A longtime friend of the Dayton gunman bought the body armor, a 100-round magazine and a key part of the gun used in the attack, but there’s no indication the man knew his friend was planning a massacre, federal agents said Monday.
Ethan Kollie told investigators that he also helped Connor Betts assemble the AR-15-style weapon about 10 weeks ago, according to a court document.
Kollie first spoke with investigators just hours after the assault and later said he bought the body armor, the magazine and the rifle’s upper receiver and kept the equipment at his apartment so Betts’ parents would not find it, the court filing said.
Federal investigators emphasized that there was no evidence that Kollie knew how Betts would use the equipment or that Kollie intentionally took part in the planning.
The accusations came as prosecutors unsealed charges against Kollie that were unrelated to the Aug. 4 shooting. Early that day, Betts opened fire in a popular entertainment district, killing his sister and eight others.

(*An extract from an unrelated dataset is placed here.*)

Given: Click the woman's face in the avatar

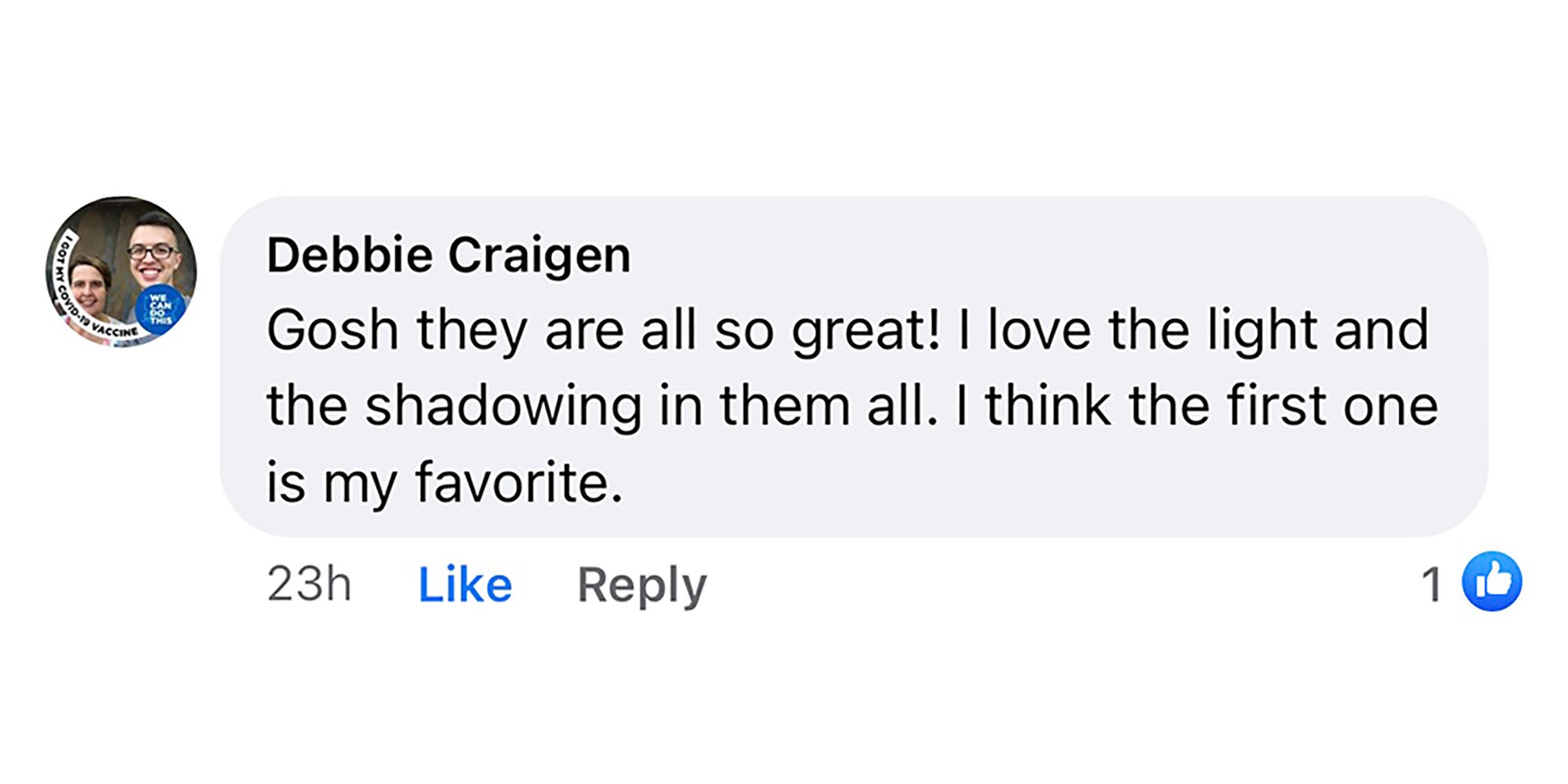Looking at the screenshot, I should click(92, 281).
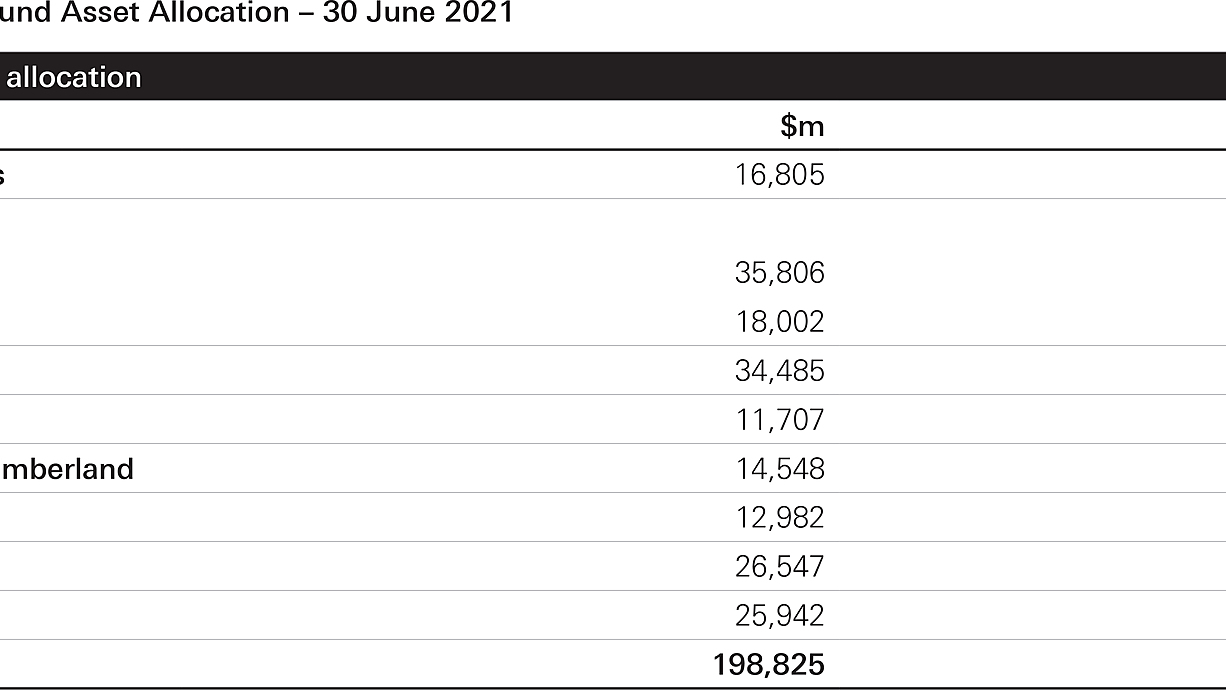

Police killed Betts within 30 seconds outside a crowded bar, and authorities have said hundreds more people may have died if Betts had gotten inside.
Prosecutors accused Kollie of lying about not using marijuana on federal firearms forms in the purchase of a pistol that was not used in the shooting.

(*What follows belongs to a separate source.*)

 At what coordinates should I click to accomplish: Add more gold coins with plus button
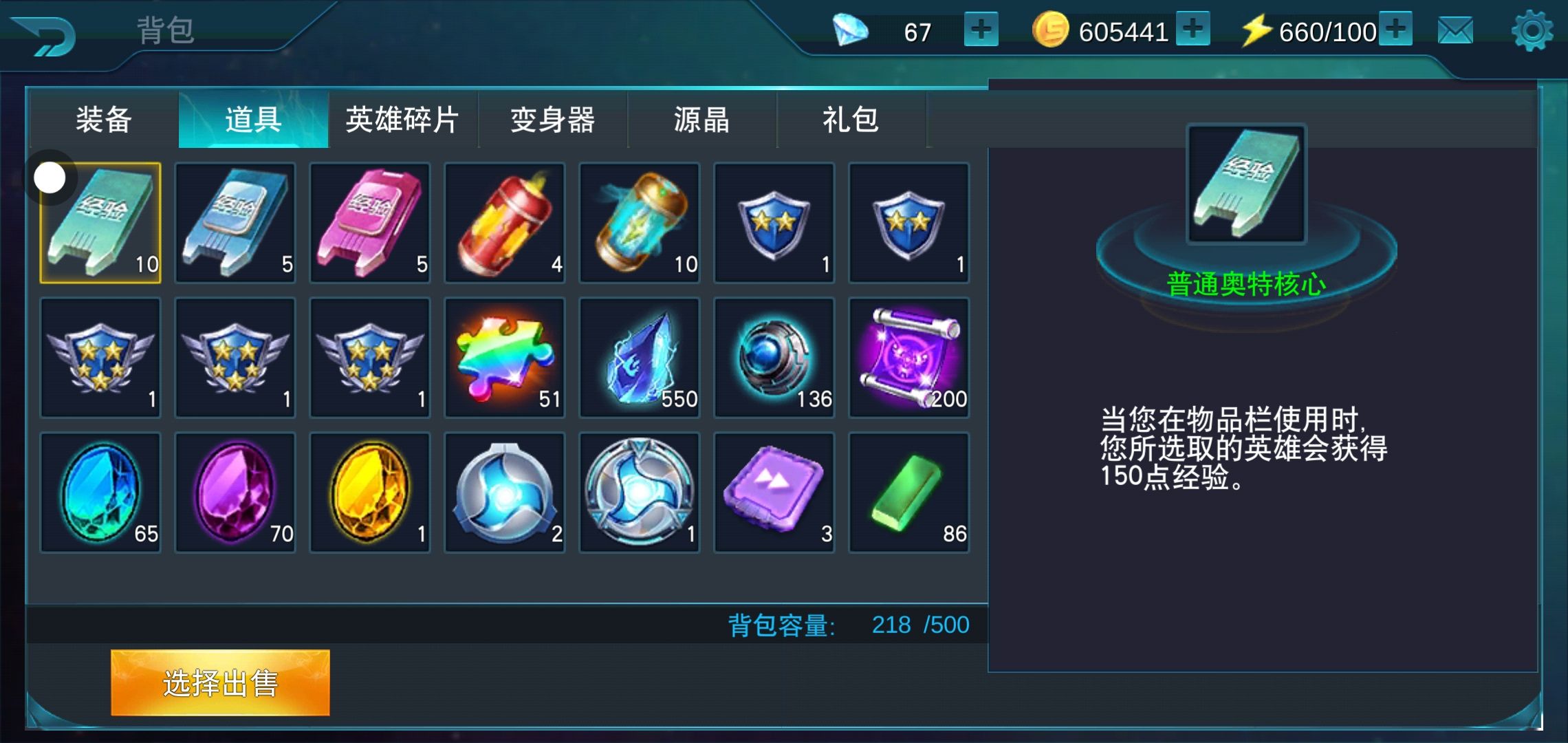1193,29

Possessing a firearm as an unlawful user of a controlled substance is a federal crime punishable by up to 10 years in prison. Making a false statement regarding firearms carries a potential maximum sentence of up to five years’ imprisonment.
Kollie fully cooperated with authorities before his arrest, his attorney said.
“He was as shocked and surprised as everyone else that Mr. Betts committed the massacre,” attorney Nick Gounaris said.
Gounaris would not comment on what Kollie thought his friend would do with the equipment.